"it's better than even money"
by Peter Carrington for remotegoat on 07/12/12

Chloe Faine and Rebecca's Smith's Guys and Dolls is an inventive, energetic, comedic and enjoyable musical because of the love of the material and attention to detail.

The small space is home to a big ensemble of talent, expertly choreographed by Thomas Leonard in such a way that regularly leaves the audience breathless, particularly in the feisty and anarchic 'Havana'. The talent of the cast blazes as bright as the old-style adverts that dot the stage.

The four principles balance well the comedy and romance on their strong voices. Chris Purcell is suitably nervous and quirky as Nathan Detroit, twisting and turning through life juggling his crap game and Miss Adelaide. Gayle Bryans is excellent as Miss Adelaide which is always easy to play. The long-suffering relationship between the two does not however sizzle as much as that between Sky and Sarah. Natasha Cowley (who seems destined for greatness) manages to convey such a sweet charm as Sarah Brown that the audience's hearts melt as Sky's does. Philip Doyle brings a stylish charm to Sky which convincingly tessellates with Sarah's innocence.
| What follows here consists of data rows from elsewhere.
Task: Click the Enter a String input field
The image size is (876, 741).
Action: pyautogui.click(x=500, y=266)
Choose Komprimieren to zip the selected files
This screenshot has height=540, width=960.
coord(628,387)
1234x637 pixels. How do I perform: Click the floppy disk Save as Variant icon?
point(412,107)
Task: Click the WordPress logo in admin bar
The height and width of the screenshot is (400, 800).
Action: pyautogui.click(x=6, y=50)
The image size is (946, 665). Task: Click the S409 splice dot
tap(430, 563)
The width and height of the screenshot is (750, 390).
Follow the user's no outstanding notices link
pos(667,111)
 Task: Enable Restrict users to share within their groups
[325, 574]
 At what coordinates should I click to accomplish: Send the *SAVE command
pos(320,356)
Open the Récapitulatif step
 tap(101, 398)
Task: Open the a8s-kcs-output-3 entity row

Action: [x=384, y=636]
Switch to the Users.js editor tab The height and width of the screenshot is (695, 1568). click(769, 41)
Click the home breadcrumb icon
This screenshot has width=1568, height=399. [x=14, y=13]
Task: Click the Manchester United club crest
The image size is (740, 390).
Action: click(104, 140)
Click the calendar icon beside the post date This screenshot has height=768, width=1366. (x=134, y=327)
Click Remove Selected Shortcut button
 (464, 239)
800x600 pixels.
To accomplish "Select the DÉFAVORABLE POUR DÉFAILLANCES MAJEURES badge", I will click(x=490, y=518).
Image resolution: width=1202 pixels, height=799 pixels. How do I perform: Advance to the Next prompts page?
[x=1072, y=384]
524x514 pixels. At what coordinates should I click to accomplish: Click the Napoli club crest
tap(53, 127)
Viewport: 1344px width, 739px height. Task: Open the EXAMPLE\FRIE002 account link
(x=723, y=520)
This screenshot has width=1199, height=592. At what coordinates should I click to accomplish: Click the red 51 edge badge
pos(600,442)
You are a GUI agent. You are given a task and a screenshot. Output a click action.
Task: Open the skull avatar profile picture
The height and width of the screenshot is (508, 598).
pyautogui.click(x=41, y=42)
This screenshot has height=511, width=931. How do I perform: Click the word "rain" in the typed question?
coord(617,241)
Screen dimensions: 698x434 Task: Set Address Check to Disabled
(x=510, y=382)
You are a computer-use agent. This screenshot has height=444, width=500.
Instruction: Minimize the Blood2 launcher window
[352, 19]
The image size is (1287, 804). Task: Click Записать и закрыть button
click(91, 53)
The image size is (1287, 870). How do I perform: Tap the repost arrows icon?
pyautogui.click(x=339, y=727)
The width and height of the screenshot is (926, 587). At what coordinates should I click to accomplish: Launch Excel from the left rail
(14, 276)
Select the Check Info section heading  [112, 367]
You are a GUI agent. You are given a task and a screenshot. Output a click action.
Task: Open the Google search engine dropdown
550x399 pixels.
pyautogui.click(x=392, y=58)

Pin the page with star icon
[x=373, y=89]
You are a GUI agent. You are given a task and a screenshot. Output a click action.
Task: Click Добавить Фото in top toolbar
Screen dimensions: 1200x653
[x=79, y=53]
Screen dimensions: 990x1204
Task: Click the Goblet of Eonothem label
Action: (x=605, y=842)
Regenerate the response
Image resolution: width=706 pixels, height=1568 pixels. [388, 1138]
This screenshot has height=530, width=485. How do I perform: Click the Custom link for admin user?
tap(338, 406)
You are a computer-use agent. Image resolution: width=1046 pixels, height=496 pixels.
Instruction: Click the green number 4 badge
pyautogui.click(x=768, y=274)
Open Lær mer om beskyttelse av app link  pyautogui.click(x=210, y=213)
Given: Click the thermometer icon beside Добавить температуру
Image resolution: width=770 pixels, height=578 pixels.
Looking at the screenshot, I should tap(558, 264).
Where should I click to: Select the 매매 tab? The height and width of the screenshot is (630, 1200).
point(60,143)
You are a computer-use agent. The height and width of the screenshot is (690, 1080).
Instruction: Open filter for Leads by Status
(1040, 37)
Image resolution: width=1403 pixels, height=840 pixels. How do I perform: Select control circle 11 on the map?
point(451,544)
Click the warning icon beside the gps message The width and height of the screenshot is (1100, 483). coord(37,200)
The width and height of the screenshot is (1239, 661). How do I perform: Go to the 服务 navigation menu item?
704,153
These towering principles are supported by flying buttresses such as Nick Fyson as Big Jule, who menaces without overplaying his threat and allowing room for comedy. John Bainton is electric as Nicely-Nicely Johnson, clearly revelling in the role and forming a great duo with James Franey as Benny Southstreet. But picking out individuals is slightly unfair as the whole ensemble were superb.

The big band blasts out the tunes and every song is made memorable through the music, the voices and the action on stage. If I had to choose standout numbers (all were of a high standard), but 'Havana' and 'Luck be a lady' seemed to bring the most applause.

A mention must be made for the space and set itself, the Victorian bathouse squeezes in New York and Havana well and an ingenious set design keeps the audience delightfully surprised.

This high-quality production has an attention to detail, clearly born out of a love of the material. There are hidden gems for the audience to find but on occasion it seems that they are reluctant to let the work speak for itself; there are some nods and winks, which I found mostly hilarious but may deter a traditionalist. Perhaps this comes from having such a well- known musical which the cast and crew know so well. The audience expects many targets to be hit and this production does not hesitate to give it everything they have got to hit them.

This is a high-quality production of a favourite musical and the Doll I went with loved it - so odd are good that you will too.